The first major land and sea expedition against Constantinople, initiated in 654, came to an abrupt end when a large part of the Arab fleet was destroyed by a storm. This loss diminished the reputation of the caliph 'Uthman somewhat and contributed to the outbreak of civil war that plagued the Arabs from 656 to 661. They began to fight among themselves, observed the contemporary Armenian chronicler Sebeos: those in Egypt and Arabia united; they killed 'Uthman, plundered the treasury, and installed another king, namely, 'Ali, Muhammad's son-in-law. Then, when Mu'awiya, who was at that time the commander-in-chief in Syria, saw what had occurred, he mustered his troops and joined the fray. Eventually, “after the blood of the slaughter of immense multitudes flowed thickly among their armies,” Mu'awiya fought and killed 'Ali, and brought all the Arabs into submission to himself “and he made peace with all.”2 Whoever ruled the new Arab empire wielded enormous power and so it was inevitable that there would be competition for the top job. Moreover, the spoils of war were enormous and there was fierce contention over how they should be shared out. Veterans of the early battles felt that they should get more than those who signed up later, and the nascent state wanted to cream off revenue to a central treasury whereas regional governors and generals in the field clamored for it to be distributed where it was acquired.



In order to have a free hand to deal with the infighting, Mu'awiya had been obliged to beg a truce from Byzantium and to pay heavy tribute for the privilege. This was a godsend for the emperor Constans, who wisely used the period of respite to reorganize the military defense of what remained of his empire. Anatolia needed to be reinforced so that it could withstand the constant Arab incursions from northern Syria. It was divided into four sectors and each had its own standing army, made up in part from what was left of the eastern field armies combined with troops from Thrace (the region to the west of Constantinople), Armenia, and what was called the Obsequium, a collection of units that had been dedicated to the protection of emperors on campaign. Constans then sought to strengthen his alliances, first in Caucasia, where he toured in 660—61, and then in Italy, where he won the support of a leading Lombard prince. After a ceremonial visit to Rome in 663 he traveled to Syracuse in Sicily, where he spent the next six years raising money and overseeing the construction and manning of a large fleet by means of which he hoped to maintain Byzantine dominance over the Mediterranean and keep Africa in Byzantine hands. These measures served well his son, Constantine IV (668—85), who was able to draw upon them to defend Constantinople when the Arabs launched a new offensive in 668—70, not long after his accession.

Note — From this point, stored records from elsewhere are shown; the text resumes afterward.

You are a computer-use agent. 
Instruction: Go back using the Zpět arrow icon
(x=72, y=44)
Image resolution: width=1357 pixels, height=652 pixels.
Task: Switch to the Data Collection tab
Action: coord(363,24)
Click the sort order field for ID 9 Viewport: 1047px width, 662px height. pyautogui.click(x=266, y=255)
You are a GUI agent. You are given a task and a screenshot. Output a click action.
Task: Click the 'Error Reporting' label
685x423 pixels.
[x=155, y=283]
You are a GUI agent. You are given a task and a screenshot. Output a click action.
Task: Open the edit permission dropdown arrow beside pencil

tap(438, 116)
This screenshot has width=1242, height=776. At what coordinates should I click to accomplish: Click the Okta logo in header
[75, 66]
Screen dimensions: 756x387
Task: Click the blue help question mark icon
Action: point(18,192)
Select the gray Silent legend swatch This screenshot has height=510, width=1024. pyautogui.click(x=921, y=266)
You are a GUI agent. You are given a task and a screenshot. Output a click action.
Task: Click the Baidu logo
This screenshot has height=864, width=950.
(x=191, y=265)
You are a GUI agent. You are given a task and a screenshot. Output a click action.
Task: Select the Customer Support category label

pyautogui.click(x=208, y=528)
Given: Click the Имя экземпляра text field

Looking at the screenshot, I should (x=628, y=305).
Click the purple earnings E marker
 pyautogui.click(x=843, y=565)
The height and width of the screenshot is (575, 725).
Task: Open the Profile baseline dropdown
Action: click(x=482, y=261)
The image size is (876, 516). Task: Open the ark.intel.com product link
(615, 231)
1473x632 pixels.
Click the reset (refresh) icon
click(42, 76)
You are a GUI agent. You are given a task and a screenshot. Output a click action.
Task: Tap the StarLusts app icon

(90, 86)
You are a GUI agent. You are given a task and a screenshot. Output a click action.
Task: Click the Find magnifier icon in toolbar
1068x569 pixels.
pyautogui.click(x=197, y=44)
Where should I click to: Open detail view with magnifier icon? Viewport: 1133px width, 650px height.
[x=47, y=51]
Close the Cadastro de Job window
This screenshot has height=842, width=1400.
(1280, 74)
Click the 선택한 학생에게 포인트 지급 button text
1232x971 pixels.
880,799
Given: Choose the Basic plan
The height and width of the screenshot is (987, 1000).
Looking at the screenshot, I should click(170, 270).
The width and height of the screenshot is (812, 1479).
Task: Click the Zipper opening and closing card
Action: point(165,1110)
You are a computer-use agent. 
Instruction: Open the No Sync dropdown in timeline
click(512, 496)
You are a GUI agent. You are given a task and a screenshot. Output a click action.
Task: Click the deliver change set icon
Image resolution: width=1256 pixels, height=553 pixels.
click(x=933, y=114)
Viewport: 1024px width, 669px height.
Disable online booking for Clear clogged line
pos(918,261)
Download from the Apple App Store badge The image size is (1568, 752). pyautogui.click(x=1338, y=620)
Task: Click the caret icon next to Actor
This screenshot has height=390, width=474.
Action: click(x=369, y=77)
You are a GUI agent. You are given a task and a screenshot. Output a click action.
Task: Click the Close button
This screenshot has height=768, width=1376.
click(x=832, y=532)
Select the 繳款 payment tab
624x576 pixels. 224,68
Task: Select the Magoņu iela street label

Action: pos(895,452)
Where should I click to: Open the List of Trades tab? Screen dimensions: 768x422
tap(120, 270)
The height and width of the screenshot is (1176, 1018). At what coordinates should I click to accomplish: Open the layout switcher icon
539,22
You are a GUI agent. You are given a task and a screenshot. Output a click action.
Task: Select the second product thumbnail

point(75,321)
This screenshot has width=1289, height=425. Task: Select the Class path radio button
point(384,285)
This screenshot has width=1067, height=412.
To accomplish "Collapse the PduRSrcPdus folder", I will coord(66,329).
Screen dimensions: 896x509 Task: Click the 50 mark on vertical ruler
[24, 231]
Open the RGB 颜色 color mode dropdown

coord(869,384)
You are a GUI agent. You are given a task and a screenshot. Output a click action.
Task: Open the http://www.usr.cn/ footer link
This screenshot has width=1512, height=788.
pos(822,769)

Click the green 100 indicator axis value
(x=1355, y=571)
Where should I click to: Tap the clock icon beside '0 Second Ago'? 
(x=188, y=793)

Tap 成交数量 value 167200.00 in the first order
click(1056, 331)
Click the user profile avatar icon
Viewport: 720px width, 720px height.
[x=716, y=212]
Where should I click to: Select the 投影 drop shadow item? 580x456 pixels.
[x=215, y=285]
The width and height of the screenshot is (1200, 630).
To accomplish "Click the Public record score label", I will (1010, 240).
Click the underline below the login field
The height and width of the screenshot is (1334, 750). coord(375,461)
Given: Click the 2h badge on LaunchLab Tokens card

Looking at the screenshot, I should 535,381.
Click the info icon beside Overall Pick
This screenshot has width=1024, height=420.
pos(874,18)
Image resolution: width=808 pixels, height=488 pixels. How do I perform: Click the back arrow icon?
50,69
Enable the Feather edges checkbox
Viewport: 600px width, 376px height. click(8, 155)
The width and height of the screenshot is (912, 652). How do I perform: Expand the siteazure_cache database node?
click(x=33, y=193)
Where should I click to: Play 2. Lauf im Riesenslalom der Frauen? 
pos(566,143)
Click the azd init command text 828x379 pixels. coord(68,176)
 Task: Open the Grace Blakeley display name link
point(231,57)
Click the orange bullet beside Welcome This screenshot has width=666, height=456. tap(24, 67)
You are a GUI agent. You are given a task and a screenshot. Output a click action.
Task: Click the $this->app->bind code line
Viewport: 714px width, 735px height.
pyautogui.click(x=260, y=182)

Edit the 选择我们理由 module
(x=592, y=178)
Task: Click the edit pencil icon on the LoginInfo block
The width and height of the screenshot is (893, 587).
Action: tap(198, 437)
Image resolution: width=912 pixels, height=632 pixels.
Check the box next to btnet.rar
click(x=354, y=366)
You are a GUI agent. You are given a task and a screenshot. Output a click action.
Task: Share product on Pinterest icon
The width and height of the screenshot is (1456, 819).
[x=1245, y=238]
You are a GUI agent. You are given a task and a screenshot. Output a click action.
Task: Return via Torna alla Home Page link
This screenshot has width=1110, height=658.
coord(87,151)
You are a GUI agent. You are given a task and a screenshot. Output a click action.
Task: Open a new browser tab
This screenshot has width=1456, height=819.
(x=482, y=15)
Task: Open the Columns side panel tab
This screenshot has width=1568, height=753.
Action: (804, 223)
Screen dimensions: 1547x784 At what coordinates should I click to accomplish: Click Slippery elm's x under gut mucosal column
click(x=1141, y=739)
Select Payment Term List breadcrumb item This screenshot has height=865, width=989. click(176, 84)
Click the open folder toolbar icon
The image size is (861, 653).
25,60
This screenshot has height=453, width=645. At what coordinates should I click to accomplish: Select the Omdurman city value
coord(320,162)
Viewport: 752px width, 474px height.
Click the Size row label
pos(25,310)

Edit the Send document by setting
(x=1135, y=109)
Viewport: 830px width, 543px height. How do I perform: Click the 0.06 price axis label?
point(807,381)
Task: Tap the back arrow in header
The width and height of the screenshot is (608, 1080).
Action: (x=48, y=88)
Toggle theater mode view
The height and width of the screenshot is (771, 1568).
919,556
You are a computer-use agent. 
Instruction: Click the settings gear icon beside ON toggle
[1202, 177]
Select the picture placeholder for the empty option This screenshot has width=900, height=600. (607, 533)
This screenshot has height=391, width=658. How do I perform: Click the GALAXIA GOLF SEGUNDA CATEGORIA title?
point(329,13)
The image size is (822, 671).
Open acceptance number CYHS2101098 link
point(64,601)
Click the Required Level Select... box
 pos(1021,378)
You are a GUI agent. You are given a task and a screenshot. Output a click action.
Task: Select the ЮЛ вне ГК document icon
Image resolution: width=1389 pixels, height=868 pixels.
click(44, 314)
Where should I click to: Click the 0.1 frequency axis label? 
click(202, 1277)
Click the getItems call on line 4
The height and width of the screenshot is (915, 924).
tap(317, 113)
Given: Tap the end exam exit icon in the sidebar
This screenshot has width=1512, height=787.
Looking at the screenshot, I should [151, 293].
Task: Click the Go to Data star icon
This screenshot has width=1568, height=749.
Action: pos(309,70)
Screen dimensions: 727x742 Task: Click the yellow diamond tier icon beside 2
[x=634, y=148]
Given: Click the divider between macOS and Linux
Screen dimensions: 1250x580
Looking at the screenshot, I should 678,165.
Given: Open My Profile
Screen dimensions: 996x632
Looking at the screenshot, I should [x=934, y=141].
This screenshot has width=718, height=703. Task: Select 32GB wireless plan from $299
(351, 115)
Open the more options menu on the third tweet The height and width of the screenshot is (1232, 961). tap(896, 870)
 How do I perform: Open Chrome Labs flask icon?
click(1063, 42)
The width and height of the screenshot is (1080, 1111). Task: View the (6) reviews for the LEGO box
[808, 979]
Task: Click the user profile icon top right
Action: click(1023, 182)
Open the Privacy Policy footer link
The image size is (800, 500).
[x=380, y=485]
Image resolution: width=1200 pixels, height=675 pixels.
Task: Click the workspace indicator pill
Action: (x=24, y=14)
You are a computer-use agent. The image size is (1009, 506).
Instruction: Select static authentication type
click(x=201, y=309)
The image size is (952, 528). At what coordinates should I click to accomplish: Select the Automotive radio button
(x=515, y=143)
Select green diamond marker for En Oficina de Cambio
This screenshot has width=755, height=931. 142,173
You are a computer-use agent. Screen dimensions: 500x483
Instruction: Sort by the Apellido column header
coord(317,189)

One initiative that Mu'awiya instituted to try to bring about the stability of the empire ended up having precisely the opposite effect, in the beginning at least. When he nominated his own son as his successor, widespread fury erupted at what was interpreted as an attempt by the Umayyad family to monopolize power. There were other families, such as the Zubayrids and 'Alids, who thought they had an equal if not better claim to rule. And then there were those who opposed any move by a single family to assert their dominance, preferring that the sovereign be elected on the basis of merit and be bound by the dictates of God rather than by his own clan interests. Mu'awiya’s inauguration of dynastic rule provoked a second civil war that was even more destructive than the first—as one early Christian chronicler succinctly noted: “Waging countless great battles against each other, an innumerable multitude of men fell from each army in their communal warfare”3—and the slaughter continued for almost a decade (683-92). This gave a number of parties around the edges of the Arab empire the opportunity to throw off their allegiance, and it was a boon for Byzantium, since it gave them a further respite and obliged the Umayyads once more to make a truce so that they could wage war against their internal opponents.